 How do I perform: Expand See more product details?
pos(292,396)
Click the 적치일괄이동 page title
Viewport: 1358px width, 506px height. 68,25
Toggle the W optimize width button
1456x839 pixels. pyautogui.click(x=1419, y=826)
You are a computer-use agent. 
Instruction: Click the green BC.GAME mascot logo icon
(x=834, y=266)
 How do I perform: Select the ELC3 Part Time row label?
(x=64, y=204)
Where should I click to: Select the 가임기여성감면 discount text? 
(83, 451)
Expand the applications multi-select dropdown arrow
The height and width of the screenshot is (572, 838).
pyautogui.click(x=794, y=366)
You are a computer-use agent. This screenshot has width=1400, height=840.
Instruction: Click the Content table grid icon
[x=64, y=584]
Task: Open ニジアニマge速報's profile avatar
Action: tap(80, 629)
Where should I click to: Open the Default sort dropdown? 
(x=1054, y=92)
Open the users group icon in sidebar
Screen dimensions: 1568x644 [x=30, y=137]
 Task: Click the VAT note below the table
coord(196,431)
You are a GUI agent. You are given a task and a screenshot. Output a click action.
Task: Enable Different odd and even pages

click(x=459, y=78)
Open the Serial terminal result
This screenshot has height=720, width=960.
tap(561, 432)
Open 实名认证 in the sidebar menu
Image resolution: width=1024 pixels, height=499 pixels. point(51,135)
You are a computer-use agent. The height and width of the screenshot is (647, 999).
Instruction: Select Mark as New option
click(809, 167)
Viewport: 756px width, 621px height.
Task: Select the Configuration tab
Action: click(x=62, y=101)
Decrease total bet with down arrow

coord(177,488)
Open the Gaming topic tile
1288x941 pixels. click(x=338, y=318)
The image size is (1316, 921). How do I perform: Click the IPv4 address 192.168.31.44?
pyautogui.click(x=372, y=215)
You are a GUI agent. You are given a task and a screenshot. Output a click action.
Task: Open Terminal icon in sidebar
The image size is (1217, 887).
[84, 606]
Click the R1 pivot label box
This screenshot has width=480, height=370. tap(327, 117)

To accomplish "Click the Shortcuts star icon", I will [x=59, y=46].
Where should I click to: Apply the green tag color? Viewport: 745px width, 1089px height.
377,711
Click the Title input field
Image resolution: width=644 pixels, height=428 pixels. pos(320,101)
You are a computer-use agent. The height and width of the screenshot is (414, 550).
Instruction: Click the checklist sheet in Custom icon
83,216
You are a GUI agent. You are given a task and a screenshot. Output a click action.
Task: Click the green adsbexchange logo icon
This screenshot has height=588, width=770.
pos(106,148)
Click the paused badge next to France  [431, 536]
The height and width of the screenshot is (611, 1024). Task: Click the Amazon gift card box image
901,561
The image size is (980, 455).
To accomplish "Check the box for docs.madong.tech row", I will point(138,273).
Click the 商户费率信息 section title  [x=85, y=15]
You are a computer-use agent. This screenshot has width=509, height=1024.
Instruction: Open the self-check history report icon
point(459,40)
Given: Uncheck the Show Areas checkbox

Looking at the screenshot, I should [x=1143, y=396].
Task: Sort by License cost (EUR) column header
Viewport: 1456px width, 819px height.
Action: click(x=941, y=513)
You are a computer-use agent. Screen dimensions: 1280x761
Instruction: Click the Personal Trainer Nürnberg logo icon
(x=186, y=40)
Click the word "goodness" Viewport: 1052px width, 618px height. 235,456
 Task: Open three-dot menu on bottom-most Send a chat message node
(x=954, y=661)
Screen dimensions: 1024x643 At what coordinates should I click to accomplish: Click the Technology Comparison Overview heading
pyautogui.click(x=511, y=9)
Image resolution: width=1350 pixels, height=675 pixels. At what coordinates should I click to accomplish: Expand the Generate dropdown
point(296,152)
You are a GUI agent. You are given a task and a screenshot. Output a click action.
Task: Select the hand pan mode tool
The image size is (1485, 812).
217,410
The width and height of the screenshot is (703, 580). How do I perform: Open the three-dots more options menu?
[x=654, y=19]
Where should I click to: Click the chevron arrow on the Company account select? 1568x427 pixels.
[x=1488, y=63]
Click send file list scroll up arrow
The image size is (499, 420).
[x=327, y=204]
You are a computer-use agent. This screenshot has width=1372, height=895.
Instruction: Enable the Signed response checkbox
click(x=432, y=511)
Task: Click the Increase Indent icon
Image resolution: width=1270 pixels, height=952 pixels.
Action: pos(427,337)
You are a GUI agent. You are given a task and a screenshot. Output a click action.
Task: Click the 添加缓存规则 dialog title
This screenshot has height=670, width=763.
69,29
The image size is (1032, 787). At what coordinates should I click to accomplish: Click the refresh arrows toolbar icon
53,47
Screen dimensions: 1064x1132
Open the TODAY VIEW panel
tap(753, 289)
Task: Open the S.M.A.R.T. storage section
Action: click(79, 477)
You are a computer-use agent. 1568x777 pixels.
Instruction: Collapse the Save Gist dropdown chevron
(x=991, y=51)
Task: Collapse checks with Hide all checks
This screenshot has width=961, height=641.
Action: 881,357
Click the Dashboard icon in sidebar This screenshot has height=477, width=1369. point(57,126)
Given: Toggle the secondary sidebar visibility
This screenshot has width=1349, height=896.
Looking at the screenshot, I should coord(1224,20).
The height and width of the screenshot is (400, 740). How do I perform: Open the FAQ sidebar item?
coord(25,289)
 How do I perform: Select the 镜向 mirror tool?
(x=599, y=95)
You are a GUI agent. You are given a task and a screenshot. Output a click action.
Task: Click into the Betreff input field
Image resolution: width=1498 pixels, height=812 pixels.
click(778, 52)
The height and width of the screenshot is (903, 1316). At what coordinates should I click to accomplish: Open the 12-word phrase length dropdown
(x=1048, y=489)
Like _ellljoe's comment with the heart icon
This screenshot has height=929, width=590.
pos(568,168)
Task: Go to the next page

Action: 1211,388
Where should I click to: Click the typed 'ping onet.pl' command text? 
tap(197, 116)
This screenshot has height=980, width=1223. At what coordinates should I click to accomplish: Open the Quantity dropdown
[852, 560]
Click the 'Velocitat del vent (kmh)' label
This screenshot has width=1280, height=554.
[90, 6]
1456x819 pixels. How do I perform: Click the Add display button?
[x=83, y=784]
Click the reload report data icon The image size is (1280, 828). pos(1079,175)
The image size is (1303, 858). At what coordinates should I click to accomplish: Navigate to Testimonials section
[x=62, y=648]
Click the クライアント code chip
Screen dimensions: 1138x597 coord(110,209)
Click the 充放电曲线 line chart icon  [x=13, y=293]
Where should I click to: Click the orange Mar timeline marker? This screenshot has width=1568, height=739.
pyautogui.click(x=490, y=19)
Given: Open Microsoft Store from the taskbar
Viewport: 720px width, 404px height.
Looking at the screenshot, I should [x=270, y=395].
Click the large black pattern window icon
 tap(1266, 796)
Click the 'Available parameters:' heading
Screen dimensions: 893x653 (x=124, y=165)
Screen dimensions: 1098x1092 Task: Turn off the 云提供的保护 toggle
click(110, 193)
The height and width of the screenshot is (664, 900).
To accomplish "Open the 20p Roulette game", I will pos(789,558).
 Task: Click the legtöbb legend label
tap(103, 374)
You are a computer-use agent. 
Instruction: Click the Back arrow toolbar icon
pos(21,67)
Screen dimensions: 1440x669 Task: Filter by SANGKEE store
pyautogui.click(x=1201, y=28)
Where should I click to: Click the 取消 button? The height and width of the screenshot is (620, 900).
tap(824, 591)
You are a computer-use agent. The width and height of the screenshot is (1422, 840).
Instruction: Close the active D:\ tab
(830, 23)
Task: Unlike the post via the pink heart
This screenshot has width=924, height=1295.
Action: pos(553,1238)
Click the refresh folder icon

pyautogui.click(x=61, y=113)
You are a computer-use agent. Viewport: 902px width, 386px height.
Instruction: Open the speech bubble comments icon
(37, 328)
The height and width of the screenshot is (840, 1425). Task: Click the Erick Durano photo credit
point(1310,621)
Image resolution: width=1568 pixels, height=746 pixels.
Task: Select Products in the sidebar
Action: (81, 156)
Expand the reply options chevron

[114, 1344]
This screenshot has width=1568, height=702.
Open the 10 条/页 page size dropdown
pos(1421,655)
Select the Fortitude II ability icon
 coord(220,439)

##########

What is needed:
Can you reproduce, verbatim, the material between the lines containing "You are a computer-use agent. 1568x777" and "tap(197, 116)", inclusive?

Final result:
You are a computer-use agent. 1568x777 pixels.
Instruction: Collapse the Save Gist dropdown chevron
(x=991, y=51)
Task: Collapse checks with Hide all checks
This screenshot has width=961, height=641.
Action: 881,357
Click the Dashboard icon in sidebar This screenshot has height=477, width=1369. point(57,126)
Given: Toggle the secondary sidebar visibility
This screenshot has width=1349, height=896.
Looking at the screenshot, I should coord(1224,20).
The height and width of the screenshot is (400, 740). How do I perform: Open the FAQ sidebar item?
coord(25,289)
 How do I perform: Select the 镜向 mirror tool?
(x=599, y=95)
You are a GUI agent. You are given a task and a screenshot. Output a click action.
Task: Click into the Betreff input field
Image resolution: width=1498 pixels, height=812 pixels.
click(778, 52)
The height and width of the screenshot is (903, 1316). At what coordinates should I click to accomplish: Open the 12-word phrase length dropdown
(x=1048, y=489)
Like _ellljoe's comment with the heart icon
This screenshot has height=929, width=590.
pos(568,168)
Task: Go to the next page

Action: 1211,388
Where should I click to: Click the typed 'ping onet.pl' command text? 
tap(197, 116)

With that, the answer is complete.